## GIVEN PROBLEM
Reproduce, word for word, the stretch of the data from the line containing "y). This screenshot has width=1456, height=819." through the line containing "center [341, 33].".

## DATASET EXTRACT
----------------

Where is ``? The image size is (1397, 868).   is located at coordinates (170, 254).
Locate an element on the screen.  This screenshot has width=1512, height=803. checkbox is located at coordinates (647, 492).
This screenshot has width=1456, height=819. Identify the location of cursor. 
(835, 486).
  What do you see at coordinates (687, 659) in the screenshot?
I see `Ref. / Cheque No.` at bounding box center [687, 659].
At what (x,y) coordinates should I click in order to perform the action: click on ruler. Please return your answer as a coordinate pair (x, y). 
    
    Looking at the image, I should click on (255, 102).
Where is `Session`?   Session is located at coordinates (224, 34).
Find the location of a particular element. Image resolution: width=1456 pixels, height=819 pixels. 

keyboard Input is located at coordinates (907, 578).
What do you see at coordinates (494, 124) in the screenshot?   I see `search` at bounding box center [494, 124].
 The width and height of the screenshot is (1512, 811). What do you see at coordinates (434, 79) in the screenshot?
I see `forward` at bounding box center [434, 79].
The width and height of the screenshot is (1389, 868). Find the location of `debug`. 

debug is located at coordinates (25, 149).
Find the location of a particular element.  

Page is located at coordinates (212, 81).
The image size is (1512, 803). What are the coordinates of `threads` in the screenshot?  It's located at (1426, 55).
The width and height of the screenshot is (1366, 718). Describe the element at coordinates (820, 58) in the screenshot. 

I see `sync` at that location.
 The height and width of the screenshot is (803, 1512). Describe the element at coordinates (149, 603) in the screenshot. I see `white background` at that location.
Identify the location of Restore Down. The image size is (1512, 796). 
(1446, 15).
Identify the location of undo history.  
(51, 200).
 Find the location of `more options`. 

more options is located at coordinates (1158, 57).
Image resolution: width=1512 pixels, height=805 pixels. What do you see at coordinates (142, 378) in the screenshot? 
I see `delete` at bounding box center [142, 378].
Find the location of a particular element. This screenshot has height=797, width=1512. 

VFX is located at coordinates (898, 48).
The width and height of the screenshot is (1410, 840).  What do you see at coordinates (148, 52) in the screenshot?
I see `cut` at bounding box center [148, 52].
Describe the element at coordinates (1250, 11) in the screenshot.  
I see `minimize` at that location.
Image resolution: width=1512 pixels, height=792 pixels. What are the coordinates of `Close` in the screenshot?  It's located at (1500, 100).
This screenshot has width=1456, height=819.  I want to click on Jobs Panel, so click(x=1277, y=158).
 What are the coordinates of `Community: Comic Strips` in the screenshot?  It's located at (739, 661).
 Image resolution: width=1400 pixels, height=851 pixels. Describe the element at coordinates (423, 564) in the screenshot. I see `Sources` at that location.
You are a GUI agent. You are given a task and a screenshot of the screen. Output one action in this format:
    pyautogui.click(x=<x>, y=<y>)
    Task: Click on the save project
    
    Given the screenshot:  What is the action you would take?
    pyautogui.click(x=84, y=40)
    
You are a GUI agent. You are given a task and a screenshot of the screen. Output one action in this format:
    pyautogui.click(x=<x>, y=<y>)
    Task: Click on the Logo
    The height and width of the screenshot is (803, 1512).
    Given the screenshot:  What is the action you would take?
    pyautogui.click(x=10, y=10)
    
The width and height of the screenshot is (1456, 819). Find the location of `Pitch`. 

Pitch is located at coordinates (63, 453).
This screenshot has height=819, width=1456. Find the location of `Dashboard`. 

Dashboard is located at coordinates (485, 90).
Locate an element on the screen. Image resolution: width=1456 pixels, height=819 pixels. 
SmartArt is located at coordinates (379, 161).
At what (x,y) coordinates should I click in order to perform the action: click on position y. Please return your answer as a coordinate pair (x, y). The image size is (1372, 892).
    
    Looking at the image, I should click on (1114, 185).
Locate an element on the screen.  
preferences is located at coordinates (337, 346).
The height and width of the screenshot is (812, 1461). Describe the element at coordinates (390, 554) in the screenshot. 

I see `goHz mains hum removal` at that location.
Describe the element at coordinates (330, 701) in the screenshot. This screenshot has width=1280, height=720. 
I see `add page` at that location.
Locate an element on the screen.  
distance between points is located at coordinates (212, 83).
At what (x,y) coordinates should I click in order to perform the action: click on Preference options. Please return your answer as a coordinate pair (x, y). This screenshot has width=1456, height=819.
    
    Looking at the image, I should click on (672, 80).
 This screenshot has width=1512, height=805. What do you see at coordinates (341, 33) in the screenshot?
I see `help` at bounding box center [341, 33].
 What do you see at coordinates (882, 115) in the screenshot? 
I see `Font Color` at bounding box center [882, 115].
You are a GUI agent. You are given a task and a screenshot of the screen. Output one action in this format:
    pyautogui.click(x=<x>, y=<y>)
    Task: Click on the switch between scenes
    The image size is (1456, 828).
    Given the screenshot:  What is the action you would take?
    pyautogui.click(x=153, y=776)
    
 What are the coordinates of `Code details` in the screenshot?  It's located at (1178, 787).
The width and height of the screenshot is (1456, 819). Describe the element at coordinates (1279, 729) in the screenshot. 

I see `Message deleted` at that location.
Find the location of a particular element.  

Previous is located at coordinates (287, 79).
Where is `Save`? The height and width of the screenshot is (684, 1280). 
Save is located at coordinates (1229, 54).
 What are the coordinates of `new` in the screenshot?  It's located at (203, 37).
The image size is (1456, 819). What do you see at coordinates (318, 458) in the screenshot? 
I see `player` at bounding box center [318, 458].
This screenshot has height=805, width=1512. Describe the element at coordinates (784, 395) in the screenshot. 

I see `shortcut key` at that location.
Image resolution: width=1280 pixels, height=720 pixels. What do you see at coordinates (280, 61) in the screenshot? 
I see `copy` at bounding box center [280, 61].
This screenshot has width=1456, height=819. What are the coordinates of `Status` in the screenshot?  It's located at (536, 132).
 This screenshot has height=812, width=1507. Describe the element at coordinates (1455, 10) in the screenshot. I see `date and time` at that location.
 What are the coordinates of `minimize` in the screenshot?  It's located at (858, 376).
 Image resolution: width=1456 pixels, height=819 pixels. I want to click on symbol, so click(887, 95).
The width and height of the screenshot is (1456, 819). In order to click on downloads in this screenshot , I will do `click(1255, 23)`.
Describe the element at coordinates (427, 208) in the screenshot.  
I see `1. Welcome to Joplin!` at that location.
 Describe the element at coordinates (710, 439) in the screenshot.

----------------

## COMPLETED TASK
At what (x,y) coordinates should I click in order to perform the action: click on Preference options. Please return your answer as a coordinate pair (x, y). This screenshot has width=1456, height=819.
    
    Looking at the image, I should click on (672, 80).
 This screenshot has width=1512, height=805. What do you see at coordinates (341, 33) in the screenshot?
I see `help` at bounding box center [341, 33].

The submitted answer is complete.